Content starts

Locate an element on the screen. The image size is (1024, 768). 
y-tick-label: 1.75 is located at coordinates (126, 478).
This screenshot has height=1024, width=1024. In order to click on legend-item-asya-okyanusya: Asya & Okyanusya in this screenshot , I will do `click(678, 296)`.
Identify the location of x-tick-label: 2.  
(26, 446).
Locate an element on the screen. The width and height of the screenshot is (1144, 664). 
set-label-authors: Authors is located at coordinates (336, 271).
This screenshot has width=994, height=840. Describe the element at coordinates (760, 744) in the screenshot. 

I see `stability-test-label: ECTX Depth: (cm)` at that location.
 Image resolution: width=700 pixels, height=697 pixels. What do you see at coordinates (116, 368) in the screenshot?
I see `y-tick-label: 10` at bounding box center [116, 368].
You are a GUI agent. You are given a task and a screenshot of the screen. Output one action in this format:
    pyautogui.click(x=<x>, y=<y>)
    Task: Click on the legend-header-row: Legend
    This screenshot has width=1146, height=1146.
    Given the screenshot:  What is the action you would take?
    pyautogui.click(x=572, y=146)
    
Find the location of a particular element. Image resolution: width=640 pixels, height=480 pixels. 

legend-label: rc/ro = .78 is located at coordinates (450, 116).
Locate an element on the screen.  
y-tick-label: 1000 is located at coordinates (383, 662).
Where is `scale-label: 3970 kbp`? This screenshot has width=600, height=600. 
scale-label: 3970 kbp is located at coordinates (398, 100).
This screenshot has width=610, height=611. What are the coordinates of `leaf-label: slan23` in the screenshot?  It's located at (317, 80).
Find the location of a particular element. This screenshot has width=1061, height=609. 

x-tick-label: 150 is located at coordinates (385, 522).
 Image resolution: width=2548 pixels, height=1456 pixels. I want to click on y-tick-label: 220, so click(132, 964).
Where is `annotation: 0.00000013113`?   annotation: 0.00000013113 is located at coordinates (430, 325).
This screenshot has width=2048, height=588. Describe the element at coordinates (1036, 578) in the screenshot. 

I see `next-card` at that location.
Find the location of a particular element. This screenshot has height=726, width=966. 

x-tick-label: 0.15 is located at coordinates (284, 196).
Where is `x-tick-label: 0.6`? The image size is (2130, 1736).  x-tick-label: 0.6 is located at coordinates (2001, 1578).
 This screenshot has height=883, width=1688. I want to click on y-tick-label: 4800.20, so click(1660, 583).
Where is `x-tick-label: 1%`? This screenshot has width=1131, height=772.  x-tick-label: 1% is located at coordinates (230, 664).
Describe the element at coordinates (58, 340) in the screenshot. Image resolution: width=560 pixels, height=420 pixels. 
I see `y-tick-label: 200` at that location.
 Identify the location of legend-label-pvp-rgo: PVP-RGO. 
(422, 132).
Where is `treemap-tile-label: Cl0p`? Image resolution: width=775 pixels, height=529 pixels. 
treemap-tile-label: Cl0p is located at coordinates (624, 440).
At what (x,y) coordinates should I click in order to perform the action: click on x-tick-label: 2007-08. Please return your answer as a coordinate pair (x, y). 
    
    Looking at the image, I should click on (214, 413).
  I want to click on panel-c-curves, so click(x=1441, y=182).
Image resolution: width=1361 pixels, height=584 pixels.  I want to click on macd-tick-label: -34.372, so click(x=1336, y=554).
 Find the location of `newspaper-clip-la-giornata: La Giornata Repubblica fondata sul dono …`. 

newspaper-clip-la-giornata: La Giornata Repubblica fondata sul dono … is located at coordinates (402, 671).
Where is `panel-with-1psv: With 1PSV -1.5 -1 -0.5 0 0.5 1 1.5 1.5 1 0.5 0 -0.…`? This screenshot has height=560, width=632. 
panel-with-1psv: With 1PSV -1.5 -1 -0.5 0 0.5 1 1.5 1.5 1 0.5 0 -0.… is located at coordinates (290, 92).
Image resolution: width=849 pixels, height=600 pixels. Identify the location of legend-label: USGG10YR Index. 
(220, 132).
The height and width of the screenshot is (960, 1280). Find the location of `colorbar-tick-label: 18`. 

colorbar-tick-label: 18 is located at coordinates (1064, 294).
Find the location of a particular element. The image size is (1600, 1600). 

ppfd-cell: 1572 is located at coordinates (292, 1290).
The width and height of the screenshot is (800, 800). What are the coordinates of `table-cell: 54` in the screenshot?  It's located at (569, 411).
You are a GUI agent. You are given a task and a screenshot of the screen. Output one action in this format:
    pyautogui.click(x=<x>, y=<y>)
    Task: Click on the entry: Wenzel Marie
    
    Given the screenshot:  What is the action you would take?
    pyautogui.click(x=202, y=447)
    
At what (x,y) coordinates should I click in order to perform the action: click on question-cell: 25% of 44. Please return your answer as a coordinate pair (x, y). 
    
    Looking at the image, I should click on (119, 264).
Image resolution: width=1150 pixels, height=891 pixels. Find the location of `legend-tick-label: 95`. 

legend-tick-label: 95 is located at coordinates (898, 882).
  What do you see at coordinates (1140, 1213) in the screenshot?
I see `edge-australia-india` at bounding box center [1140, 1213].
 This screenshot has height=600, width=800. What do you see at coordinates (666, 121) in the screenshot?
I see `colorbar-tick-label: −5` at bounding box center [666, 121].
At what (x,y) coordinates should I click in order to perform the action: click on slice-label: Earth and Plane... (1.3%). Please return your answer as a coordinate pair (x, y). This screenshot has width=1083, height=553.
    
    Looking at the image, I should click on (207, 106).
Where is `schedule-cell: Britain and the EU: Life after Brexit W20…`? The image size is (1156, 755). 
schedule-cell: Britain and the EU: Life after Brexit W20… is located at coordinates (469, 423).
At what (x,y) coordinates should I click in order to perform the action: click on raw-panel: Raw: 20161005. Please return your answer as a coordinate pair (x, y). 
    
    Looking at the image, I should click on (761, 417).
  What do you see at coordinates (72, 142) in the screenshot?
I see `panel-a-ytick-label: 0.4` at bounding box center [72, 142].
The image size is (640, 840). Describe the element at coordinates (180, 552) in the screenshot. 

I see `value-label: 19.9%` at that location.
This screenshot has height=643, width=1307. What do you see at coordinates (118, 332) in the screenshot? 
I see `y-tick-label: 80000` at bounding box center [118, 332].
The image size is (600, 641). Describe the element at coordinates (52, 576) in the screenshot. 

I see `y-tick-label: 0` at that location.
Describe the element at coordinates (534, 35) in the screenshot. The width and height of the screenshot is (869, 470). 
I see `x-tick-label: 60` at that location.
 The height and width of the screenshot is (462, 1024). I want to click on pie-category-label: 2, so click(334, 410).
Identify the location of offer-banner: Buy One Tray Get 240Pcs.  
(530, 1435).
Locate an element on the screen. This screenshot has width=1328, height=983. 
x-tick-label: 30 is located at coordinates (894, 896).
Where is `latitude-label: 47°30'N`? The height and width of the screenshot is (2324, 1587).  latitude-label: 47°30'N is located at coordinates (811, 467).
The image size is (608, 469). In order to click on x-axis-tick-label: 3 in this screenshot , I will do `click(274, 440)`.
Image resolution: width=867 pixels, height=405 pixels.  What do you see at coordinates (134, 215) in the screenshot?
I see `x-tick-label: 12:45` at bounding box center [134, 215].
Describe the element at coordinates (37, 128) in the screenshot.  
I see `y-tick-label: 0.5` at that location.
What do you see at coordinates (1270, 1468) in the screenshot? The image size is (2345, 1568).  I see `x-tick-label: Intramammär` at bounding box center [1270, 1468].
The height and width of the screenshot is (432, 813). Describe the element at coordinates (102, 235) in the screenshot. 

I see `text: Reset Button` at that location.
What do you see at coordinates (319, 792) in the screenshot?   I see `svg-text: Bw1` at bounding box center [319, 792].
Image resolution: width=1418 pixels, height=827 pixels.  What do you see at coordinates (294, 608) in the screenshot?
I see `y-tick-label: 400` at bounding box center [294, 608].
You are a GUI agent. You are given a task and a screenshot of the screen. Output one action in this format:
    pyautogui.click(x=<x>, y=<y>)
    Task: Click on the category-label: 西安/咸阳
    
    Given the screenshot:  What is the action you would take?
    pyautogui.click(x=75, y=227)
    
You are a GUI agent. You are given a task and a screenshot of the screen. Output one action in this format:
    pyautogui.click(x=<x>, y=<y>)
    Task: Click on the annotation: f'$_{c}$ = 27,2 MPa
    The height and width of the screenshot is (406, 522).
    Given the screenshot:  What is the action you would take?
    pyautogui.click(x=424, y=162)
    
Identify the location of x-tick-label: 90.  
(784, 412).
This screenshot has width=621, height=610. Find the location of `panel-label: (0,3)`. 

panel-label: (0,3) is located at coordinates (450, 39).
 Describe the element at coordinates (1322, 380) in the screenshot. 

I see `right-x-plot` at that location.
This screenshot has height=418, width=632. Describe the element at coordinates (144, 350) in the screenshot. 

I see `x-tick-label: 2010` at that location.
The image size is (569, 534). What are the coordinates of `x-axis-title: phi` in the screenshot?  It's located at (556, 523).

Content ends

Copy every line from the one containing "Locate an element on the screen. This" down to the one containing "coordinates (811, 467).", both included, exactly as they stand.

Locate an element on the screen. This screenshot has width=1328, height=983. 
x-tick-label: 30 is located at coordinates (894, 896).
Where is `latitude-label: 47°30'N`? The height and width of the screenshot is (2324, 1587).  latitude-label: 47°30'N is located at coordinates (811, 467).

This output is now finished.